begin

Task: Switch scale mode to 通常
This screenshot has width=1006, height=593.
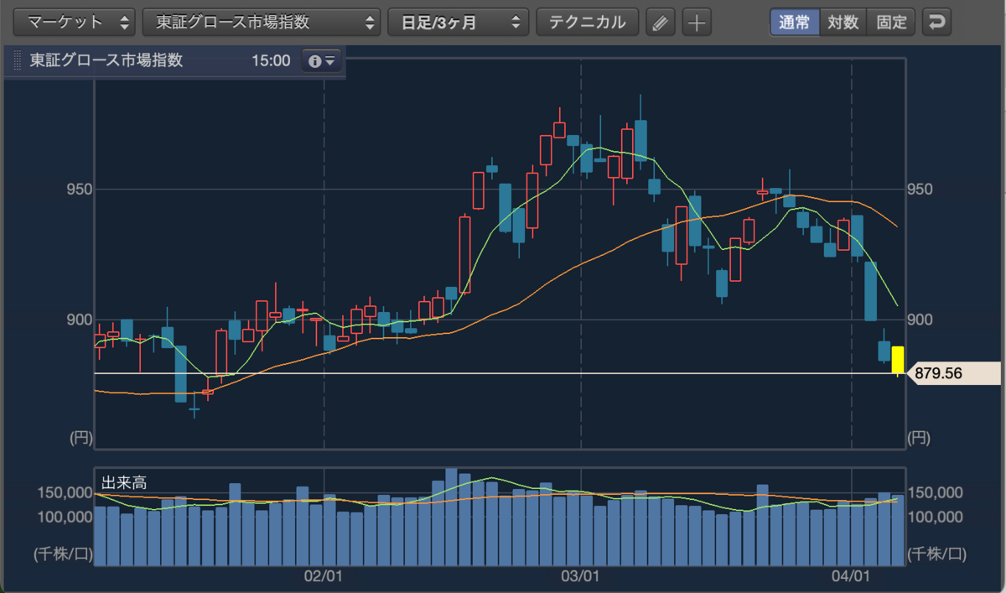Action: coord(794,22)
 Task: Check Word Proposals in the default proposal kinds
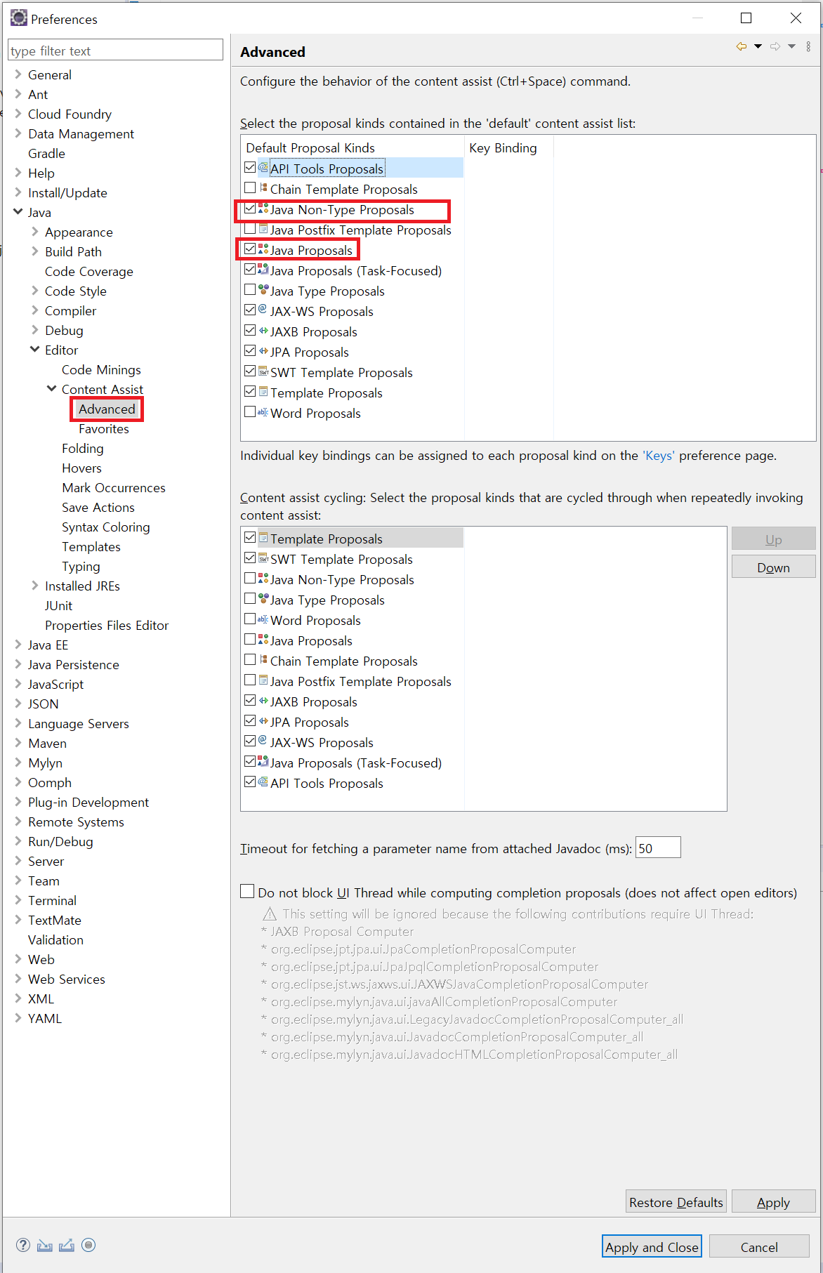[250, 412]
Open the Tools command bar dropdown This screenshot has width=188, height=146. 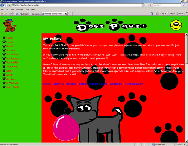180,13
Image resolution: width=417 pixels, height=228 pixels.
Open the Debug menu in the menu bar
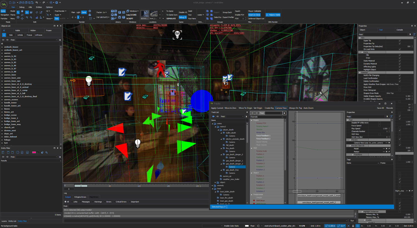tap(22, 7)
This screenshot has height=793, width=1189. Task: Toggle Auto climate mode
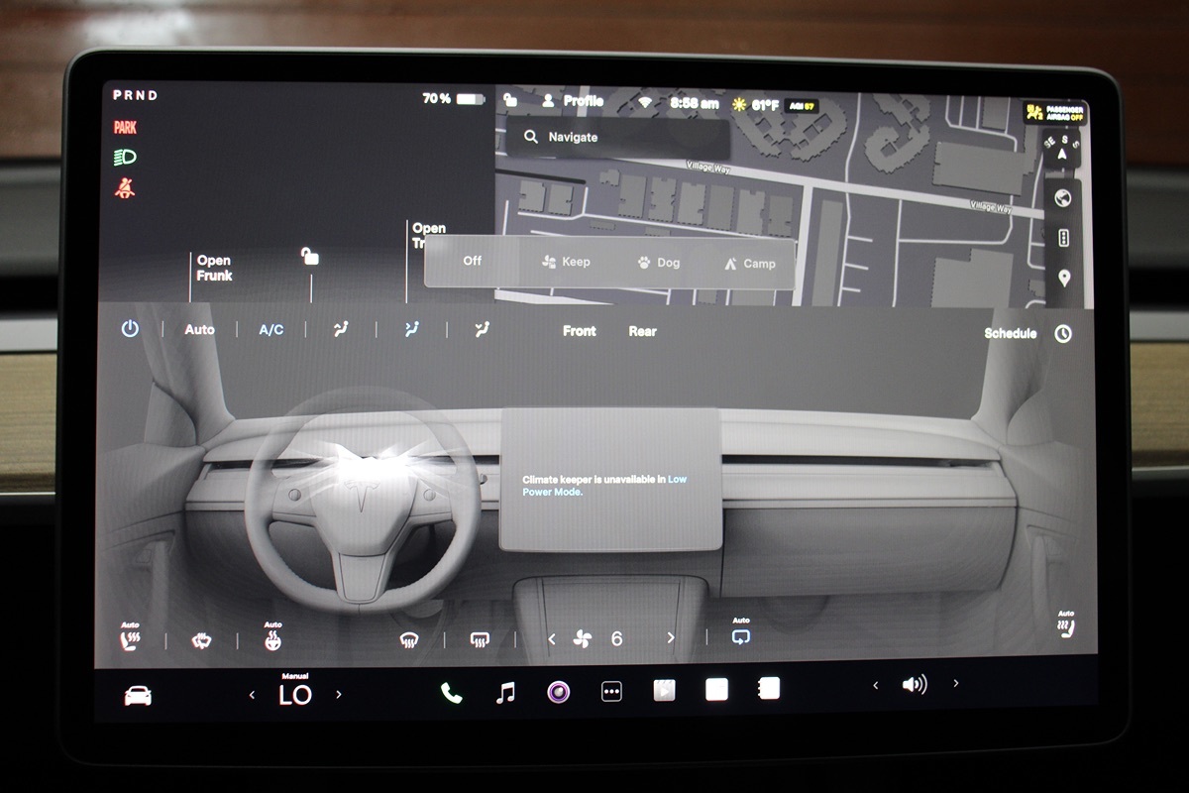pyautogui.click(x=199, y=329)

end

EXERCISE: Gather every line of the data above that contains the string "Task", treating uppercase and lowercase letters as different.

ANSWER:
Task: Switch scale mode to 通常
 Task: Check Word Proposals in the default proposal kinds
This screenshot has height=793, width=1189. Task: Toggle Auto climate mode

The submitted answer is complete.